Comme la plupart des SDF du campement, elle a fait une demande d'habitation à loyer modéré, mais il faut des années pour espérer la voir aboutir. Elle n'a plus un sou.

Certains survivent grâce à l'aide de leurs proches, d'autres travaillent sans gagner de quoi se loger.

Dans les centres d'hébergement les places sont insuffisantes et beaucoup refusent de s'y rendre, citant la promiscuité, l'insécurité, l'impossibilité d'être en couple, d'amener ses animaux.

- 'Une goutte d'eau pour le comté' -

"Mes chiens sont comme mes enfants, ils m'ont aidée à tout traverser", explique Tammy Schuler, 42 ans, qui campe ici depuis plusieurs années avec sa famille.

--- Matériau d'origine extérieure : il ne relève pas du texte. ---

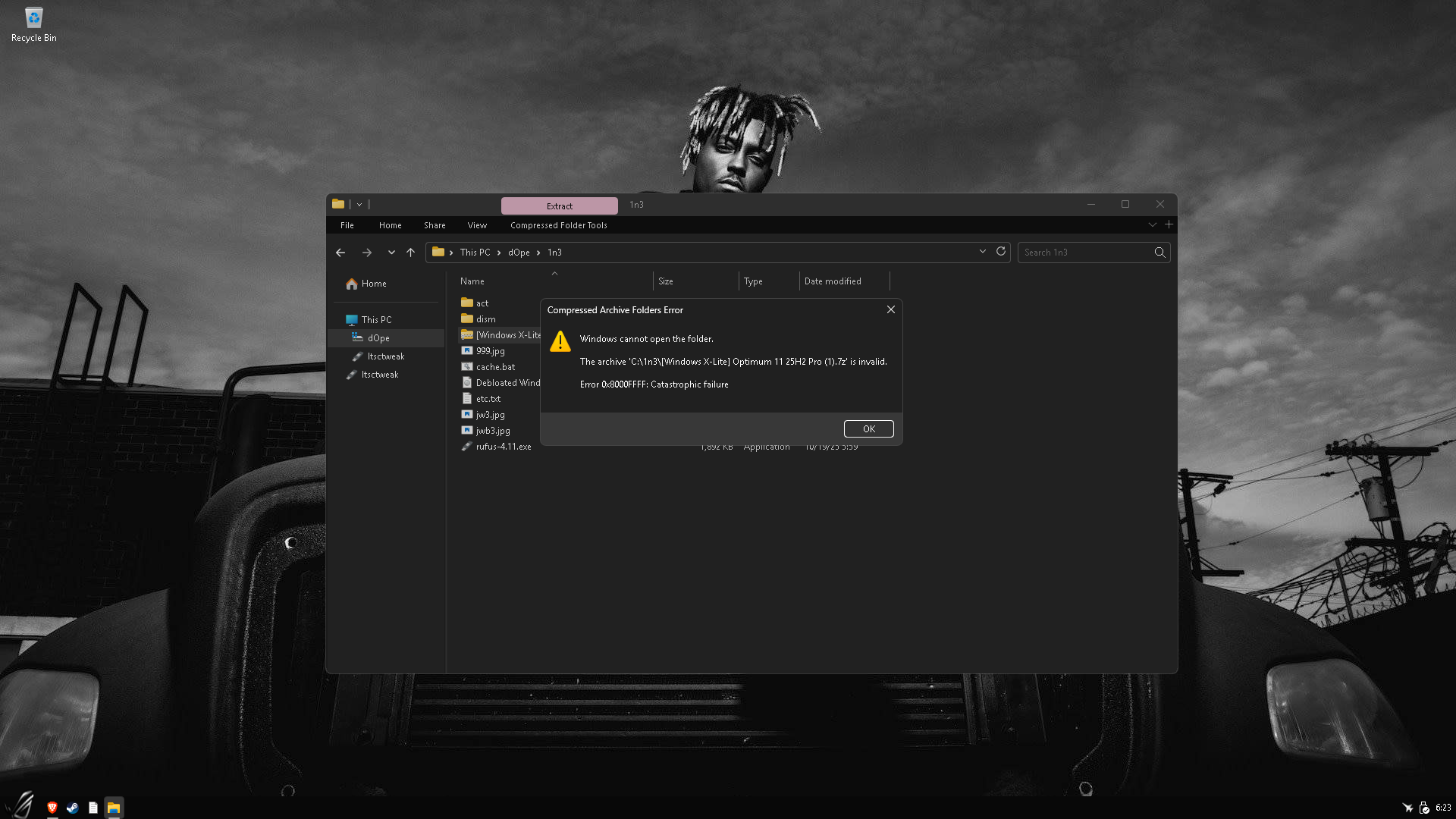Open the address bar history dropdown
This screenshot has height=819, width=1456.
click(983, 252)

Lassée de voir les employés municipaux jeter ses effets personnels, elle a poursuivi le comté d'Orange, aidée par des associations, gagnant le droit de rester à condition de nettoyer les déchets autour de sa tente.

L'agglomération d'Anaheim, l'une des plus riches de Californie notamment grâce au parc Disneyland, justifie l'évacuation en citant les risques d'inondation - même s'il ne pleut presque jamais - et les plaintes de riverains.

La multiplication de ces camps a entraîné un rebond de la criminalité dans certaines zones de Californie, une épidémie d'hépatite A, et des SDF sont à l'origine d'un vaste incendie à Los Angeles.

Eve Garrow, militante de l'association de droits civiques ACLU, dénonce le harcèlement et les amendes subies par des sans-abris qui sont partis et campent ailleurs.

Pour Matt Bates, "il y a assez de ressources" en Californie pour sortir 80% des gens de la rue. "C'est une question de volonté publique" et de fait, "la Californie ne construit pas assez".

Et selon Eve Garrow, "le comté d'Orange choisit de ne pas investir dans les habitations à bas prix" alors que "ce serait une goutte d'eau pour son budget de 6 milliards".